The profile looked slick, especially the boy in the generated photo. Almost like a real child. He was beautiful, a combination of us, like a Mr. Potatohead made from the Jenna and Joe Expansion Pack. But something about him was off. Subtle to the eye, but glaring to the subconscious. He had a slight blur to him, a ghosting effect that stood out among his otherwise crisp features. Human, but not, to the point that I shuddered when I stared too long. But I understood why. Though the technology had proven itself to be uncannily prescient, they could never be 100% certain how the pairing would grow. Just too many variables. The blur was their way of reiterating that it’s still just an algorithm’s best guess.
“He’s a cute kid,” I said. “High on creativity. And baseball, that’s good.” I used to play before I threw out my shoulder.
“But, he’s a little low on sociability,” said Jenna. “Plus, we decided on a girl, so. Next?”

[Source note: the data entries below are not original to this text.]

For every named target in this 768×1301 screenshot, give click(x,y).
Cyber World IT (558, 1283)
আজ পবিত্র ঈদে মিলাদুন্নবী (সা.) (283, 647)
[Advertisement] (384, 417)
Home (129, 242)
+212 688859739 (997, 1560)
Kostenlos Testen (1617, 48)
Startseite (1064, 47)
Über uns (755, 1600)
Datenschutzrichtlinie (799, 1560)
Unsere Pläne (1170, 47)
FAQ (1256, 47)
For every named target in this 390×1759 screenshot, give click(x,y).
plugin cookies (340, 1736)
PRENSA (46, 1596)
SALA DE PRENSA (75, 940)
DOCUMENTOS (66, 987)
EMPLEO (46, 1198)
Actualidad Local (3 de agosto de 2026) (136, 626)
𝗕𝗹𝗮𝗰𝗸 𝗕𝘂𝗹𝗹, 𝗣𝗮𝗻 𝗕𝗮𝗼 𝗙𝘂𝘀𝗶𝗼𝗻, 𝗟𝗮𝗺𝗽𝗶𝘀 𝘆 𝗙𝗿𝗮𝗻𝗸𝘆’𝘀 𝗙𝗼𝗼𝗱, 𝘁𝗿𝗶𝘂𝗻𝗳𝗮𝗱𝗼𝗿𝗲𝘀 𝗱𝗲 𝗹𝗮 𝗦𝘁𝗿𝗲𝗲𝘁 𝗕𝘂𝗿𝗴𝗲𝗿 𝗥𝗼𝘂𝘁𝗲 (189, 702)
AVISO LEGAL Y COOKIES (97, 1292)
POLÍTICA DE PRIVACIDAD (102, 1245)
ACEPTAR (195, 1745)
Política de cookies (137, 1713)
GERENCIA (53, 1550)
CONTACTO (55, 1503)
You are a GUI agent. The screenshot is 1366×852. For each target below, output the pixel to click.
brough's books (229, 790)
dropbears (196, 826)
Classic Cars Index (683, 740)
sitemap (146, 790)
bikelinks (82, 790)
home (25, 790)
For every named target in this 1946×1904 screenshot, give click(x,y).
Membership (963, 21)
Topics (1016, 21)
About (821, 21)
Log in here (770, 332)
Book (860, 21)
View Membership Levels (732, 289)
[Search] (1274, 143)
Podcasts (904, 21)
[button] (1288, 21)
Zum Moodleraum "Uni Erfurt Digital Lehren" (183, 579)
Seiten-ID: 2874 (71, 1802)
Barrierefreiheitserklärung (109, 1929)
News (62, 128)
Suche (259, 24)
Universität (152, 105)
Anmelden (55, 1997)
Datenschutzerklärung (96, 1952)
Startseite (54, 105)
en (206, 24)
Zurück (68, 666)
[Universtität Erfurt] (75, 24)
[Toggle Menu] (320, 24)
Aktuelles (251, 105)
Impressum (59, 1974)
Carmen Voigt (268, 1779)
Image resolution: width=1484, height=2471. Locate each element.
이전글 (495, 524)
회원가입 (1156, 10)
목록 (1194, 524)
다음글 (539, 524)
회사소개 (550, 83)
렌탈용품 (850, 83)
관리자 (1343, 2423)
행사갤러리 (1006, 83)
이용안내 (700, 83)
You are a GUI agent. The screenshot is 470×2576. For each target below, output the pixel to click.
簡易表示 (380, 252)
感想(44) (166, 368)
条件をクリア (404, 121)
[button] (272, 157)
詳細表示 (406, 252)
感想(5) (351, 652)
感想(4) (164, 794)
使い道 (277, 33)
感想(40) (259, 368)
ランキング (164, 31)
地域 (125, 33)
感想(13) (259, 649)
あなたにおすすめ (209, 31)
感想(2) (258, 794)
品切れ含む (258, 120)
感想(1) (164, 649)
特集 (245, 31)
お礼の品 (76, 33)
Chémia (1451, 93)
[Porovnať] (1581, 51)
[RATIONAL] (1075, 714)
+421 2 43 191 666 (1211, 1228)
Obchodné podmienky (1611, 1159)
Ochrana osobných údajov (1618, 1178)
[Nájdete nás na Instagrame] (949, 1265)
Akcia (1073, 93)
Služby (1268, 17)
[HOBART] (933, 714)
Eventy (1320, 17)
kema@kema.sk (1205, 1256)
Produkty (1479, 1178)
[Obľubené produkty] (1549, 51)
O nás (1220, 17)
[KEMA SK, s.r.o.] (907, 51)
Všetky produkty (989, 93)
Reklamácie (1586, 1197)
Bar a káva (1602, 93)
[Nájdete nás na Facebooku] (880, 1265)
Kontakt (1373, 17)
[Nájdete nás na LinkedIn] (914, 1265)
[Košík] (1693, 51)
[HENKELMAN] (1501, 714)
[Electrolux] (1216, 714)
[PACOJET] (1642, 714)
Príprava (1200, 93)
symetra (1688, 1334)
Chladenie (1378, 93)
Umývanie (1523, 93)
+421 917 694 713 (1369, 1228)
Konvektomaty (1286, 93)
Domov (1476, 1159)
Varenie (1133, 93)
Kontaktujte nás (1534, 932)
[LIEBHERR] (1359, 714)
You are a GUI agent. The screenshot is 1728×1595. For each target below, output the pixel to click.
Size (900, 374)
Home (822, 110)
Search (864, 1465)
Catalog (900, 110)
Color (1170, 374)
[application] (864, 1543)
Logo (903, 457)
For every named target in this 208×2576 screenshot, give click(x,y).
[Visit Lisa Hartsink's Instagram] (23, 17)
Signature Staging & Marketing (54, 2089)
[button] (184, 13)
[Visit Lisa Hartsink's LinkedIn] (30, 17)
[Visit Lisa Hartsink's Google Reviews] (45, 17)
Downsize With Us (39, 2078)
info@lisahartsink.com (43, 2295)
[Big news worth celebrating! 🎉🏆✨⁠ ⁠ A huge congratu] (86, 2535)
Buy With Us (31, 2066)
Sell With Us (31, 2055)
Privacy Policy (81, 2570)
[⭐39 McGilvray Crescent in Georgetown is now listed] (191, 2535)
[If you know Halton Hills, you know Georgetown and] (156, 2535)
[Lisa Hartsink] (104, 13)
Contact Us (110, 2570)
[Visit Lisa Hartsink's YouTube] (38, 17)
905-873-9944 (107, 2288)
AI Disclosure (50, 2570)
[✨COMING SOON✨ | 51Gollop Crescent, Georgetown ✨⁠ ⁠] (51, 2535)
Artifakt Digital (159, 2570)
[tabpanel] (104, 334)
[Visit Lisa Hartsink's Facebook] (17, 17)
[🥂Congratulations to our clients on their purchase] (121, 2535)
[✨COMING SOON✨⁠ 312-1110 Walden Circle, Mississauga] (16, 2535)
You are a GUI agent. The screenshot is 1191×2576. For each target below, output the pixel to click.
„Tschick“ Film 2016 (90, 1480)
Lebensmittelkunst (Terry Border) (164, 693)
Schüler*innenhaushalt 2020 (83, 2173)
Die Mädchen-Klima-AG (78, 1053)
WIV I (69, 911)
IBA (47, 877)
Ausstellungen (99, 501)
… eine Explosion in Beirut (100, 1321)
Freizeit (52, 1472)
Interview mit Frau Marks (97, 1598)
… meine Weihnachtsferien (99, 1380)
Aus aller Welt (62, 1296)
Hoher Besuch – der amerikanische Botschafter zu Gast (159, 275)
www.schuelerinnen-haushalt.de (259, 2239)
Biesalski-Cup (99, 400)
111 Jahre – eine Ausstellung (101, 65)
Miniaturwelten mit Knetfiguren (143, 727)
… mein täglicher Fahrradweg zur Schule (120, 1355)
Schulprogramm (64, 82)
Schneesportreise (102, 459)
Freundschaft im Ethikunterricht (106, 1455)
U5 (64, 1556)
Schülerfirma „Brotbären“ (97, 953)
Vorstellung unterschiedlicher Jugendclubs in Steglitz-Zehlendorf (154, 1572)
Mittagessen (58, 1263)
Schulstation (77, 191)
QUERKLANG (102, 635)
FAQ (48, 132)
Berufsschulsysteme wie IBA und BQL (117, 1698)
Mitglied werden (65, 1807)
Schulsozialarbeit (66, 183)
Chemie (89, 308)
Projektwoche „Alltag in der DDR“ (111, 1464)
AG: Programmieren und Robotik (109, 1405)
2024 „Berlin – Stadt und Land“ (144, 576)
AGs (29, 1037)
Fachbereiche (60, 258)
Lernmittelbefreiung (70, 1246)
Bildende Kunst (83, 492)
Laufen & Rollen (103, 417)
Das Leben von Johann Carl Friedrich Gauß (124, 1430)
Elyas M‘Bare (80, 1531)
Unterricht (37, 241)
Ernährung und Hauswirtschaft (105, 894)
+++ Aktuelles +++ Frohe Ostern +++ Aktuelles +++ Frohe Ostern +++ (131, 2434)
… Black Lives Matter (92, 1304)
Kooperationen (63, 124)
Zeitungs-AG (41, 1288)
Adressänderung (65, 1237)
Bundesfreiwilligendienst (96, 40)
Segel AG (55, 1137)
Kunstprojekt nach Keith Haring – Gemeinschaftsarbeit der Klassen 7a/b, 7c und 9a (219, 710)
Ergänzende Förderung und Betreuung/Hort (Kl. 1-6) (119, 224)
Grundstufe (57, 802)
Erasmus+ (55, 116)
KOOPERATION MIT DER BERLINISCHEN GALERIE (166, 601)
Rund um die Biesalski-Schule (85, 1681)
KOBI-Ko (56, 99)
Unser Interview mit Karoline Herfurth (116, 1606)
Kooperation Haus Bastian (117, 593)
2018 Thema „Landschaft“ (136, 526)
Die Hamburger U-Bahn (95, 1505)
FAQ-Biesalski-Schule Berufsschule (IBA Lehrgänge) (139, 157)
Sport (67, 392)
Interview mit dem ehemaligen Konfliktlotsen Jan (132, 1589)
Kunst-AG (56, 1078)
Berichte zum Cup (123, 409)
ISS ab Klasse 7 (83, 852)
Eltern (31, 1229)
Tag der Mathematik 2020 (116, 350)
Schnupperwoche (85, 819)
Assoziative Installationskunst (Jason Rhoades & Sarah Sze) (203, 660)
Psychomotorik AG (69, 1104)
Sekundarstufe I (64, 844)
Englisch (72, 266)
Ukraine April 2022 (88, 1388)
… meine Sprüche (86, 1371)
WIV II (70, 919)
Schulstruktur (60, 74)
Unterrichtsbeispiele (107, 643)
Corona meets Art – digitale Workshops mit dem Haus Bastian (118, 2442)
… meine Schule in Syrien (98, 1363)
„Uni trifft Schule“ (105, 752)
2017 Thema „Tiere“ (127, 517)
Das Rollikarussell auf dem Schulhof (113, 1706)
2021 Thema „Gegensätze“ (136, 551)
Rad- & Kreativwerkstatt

I looked at the boy that could’ve been, imagined games of catch, and tee-ball trophies, and eating $12 hot-dogs in the 500s at a Jays game. “Next,” I agreed.
Jenna swiped left.
A new child appeared. Another boy, around 6, this time wearing a steel-grey conductor’s hat and gluing together a model caboose. His fuzzy face had a slightly different set of our features: my freckles, Jenna’s smaller nose, my big ears, her blue eyes. Even had glasses that looked like hers. Modestly better stats, too, and a 71 for happiness.
“Boy,” I stated. “Next?”
Swipe left. Another boy.
Jenna huffed. “Is there a way to set preferences?” She hit the hamburger menu in the top left and navigated to the settings. A long list of tick boxes and sliders populated the screen, with little frog characters in the tooltips to explain each choice. She found the header for gender and unticked MALE, and then paused. “Non-binary too?” she asked, her finger hovering over the other check boxes.
I felt bad nodding, but that didn’t stop me. We wanted a girl. The rest we were open to.
“And sexuality?” Jenna asked, eyeing the option.
“Well Paul’s gay,” I said. My brother. “He’s happy. And healthy, and successful.”
“Right. Right right.”
“I wouldn’t change him,” I continued. “I don’t think he’d want to be changed either.”
“True. And if we want grandkids eventually, the process for same-sex in vitro is pretty similar,” she nodded at the tablet. “So yeah. Okay. We’ll keep it open for now.”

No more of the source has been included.